早くこの世界から抜け出したかった。この色のない世界から。




眠ってしまえば、抜け出せるような気がした。眠りたかった。





何が楽しくて笑えるの。何が可笑しくて笑えるの。こんな世界に本当の楽しいなんて無いと思う。

何が悲しくて泣けるの。何が切なくて泣けるの。こんな世界に本当の悲しいなんて無いと思う。ねぇ、そうでしょ。

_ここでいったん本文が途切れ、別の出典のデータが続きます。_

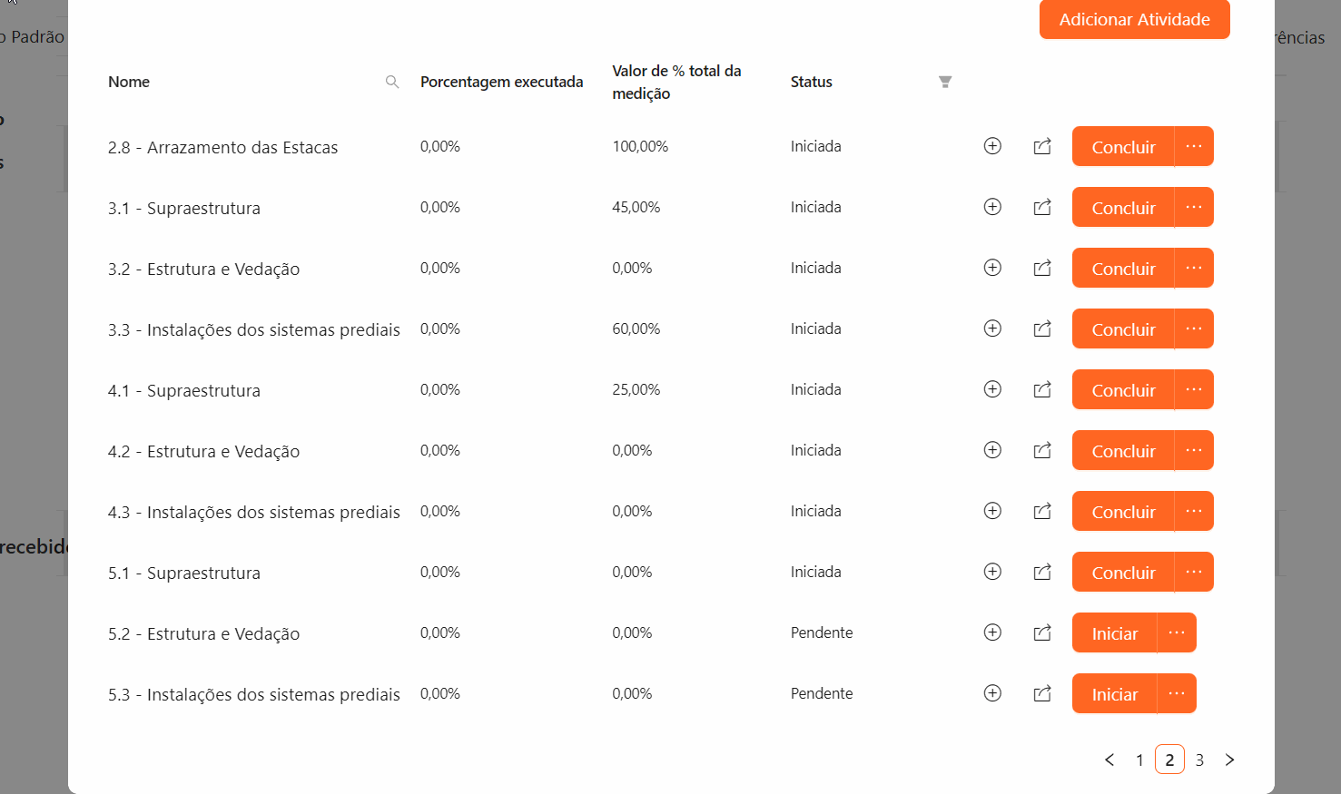Click export icon for 5.2 Estrutura e Vedação
Viewport: 1341px width, 794px height.
[1042, 632]
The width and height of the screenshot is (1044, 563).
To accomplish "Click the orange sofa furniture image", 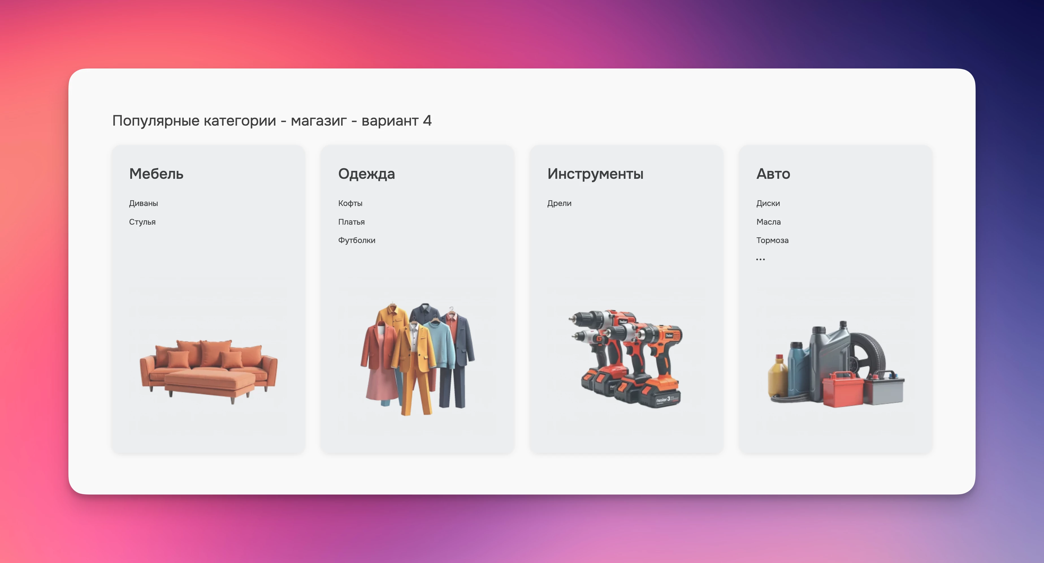I will tap(209, 371).
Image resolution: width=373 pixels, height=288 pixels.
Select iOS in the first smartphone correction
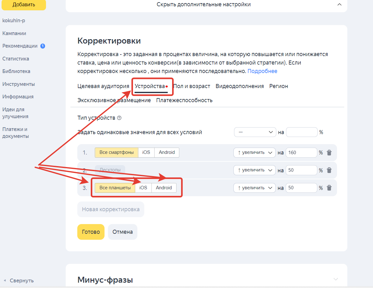coord(146,153)

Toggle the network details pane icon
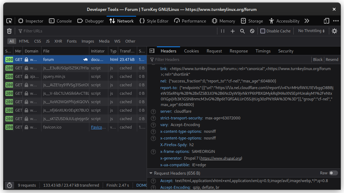[152, 51]
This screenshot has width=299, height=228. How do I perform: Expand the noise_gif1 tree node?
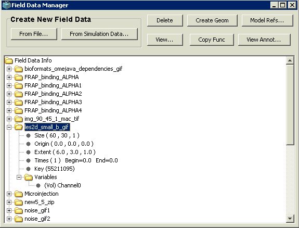[9, 210]
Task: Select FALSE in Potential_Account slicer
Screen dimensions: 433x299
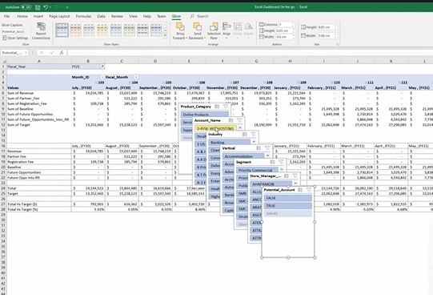Action: 288,198
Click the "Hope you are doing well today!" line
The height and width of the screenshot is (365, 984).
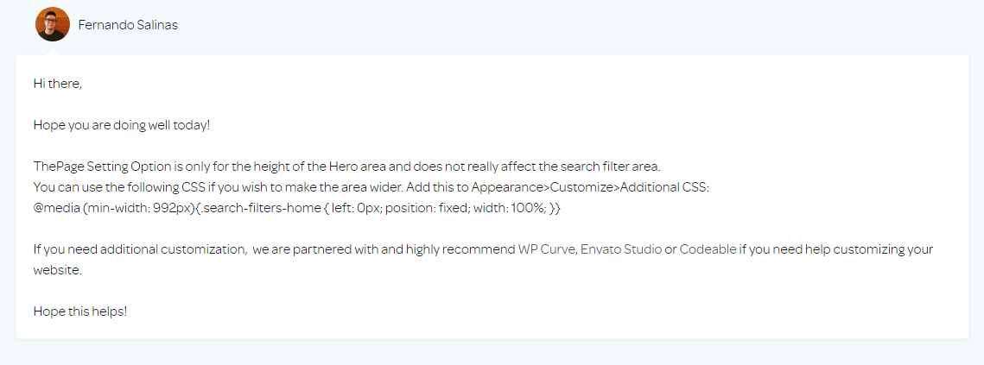coord(122,125)
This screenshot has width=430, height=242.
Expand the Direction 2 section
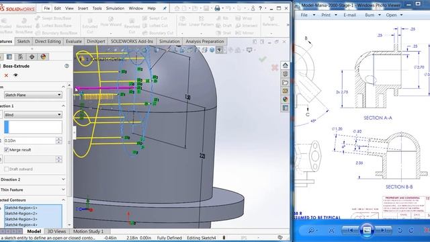click(x=33, y=179)
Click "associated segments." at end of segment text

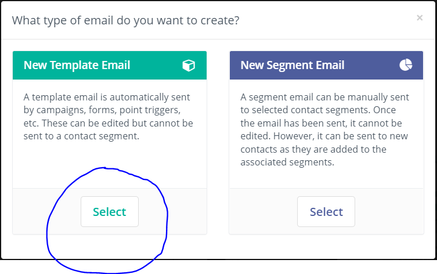pyautogui.click(x=287, y=162)
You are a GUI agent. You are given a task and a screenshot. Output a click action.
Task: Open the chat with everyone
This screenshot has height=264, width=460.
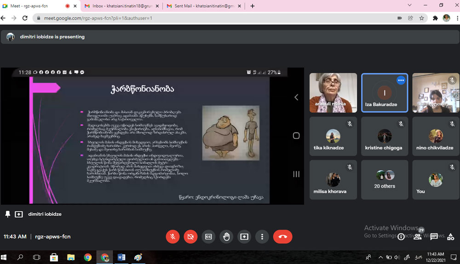[434, 236]
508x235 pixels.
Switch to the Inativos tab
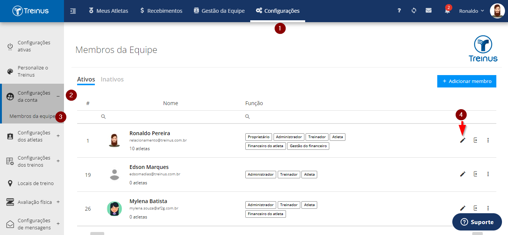point(112,79)
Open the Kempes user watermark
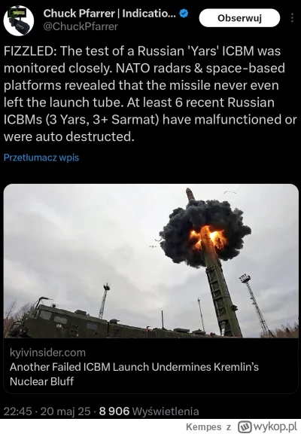Screen dimensions: 301x434 click(x=204, y=427)
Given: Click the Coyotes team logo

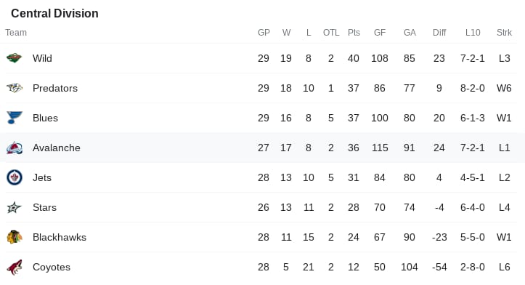Looking at the screenshot, I should coord(15,268).
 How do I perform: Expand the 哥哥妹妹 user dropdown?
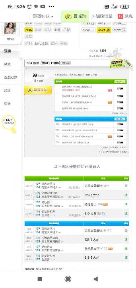pyautogui.click(x=43, y=16)
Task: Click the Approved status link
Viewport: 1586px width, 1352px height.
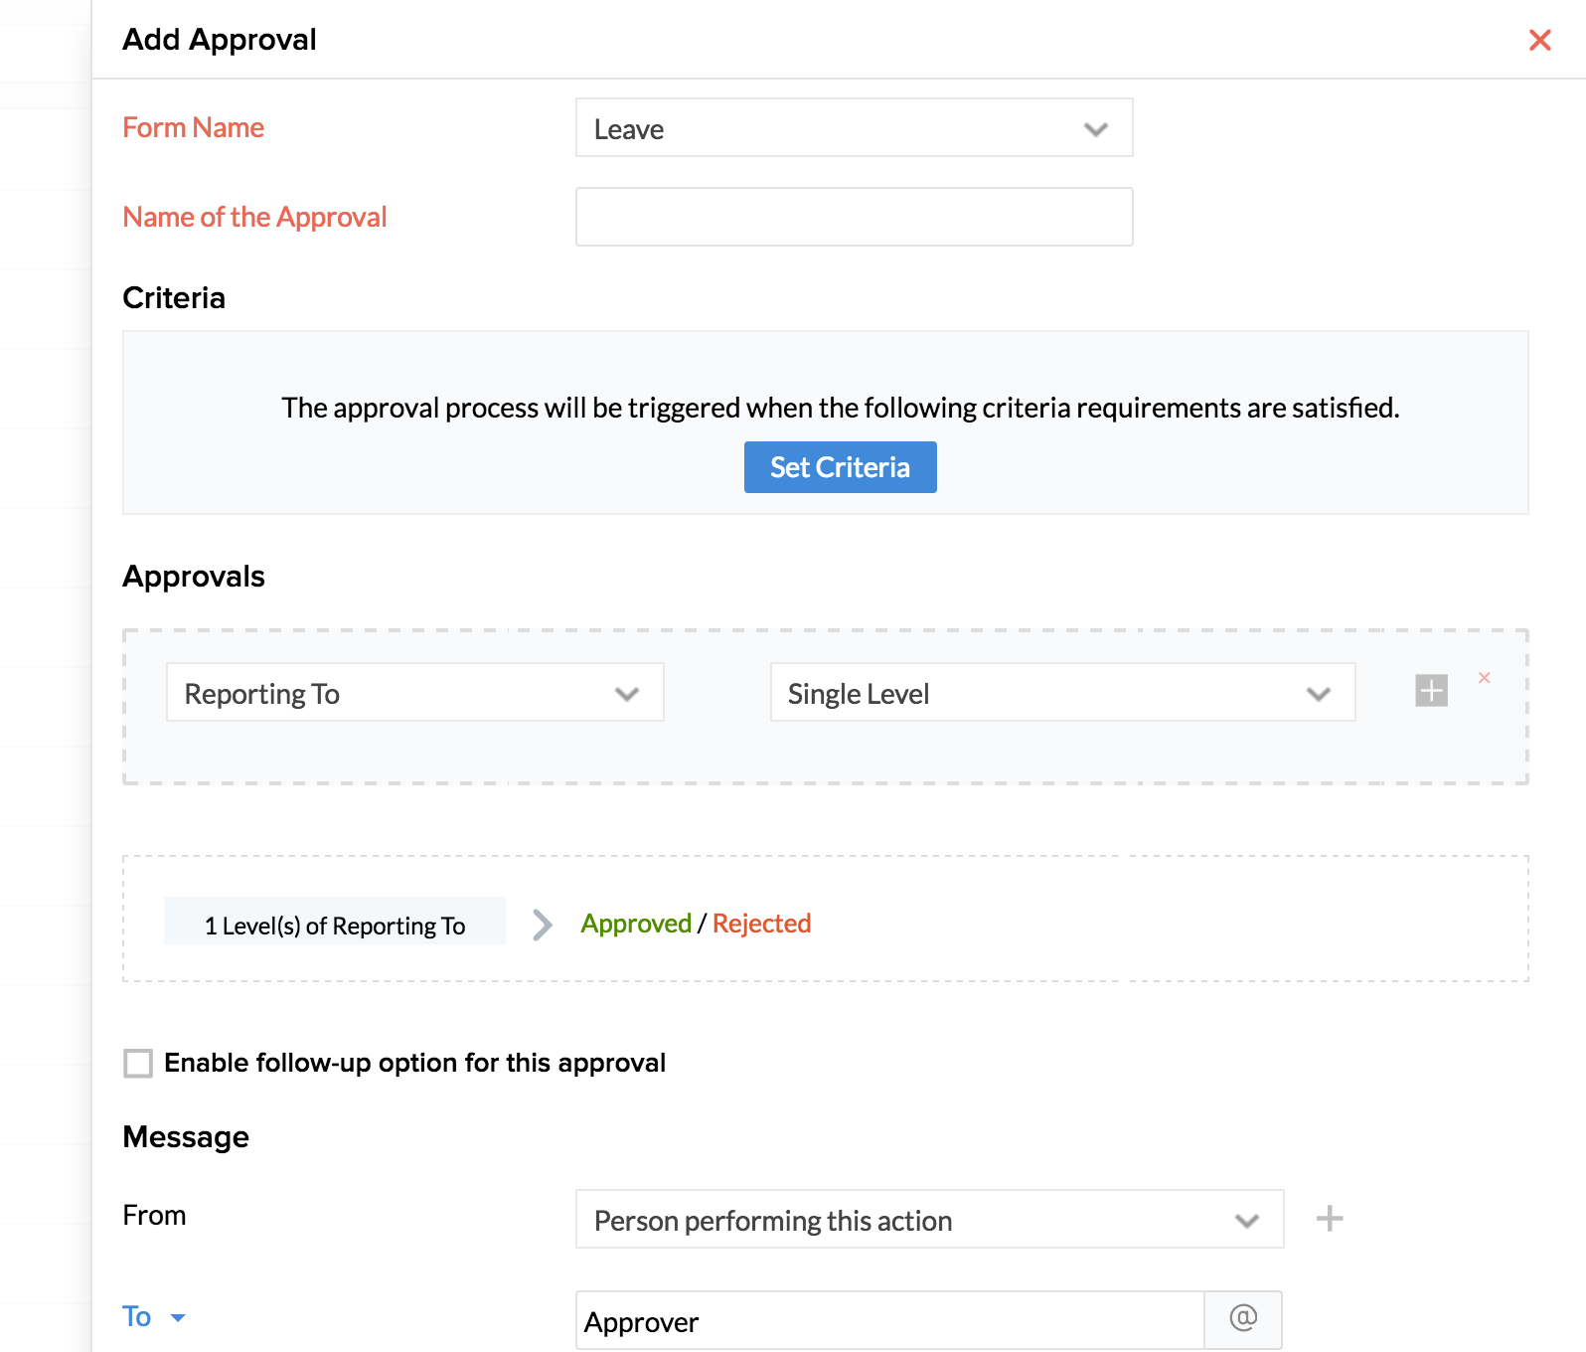Action: click(636, 924)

結局、死ぬことが出来なかった。あの電話のせい。ううん、本当は私が弱いから。




ビルに行くことも今日は出来ず。ただただ、部屋に篭っていることしか出来なかった。




電話が鳴る。一昔前に流行ったバラード。大好きだった。



「…はい」







「生きてるんや。」




「はい。死ぬなって言った人ですよね。」



「死ぬな、とは言うてないー。今日は止めといてって言うただけ。」




「そうですね、はいはい。で、貴方は誰なんですか。」



「まだ教えへーん。」




「もう、いいです。」





電話を切った











「もしもーし」




また、かかってきた




「本当に止めてくださいってば!」





「なあ、」




「はい」














「明日も電話するから、」











その日の夜、手首から綺麗な紅い液体が流れ墜ちた。生きている確認。
目からは水の様な冷たい液体が流れた。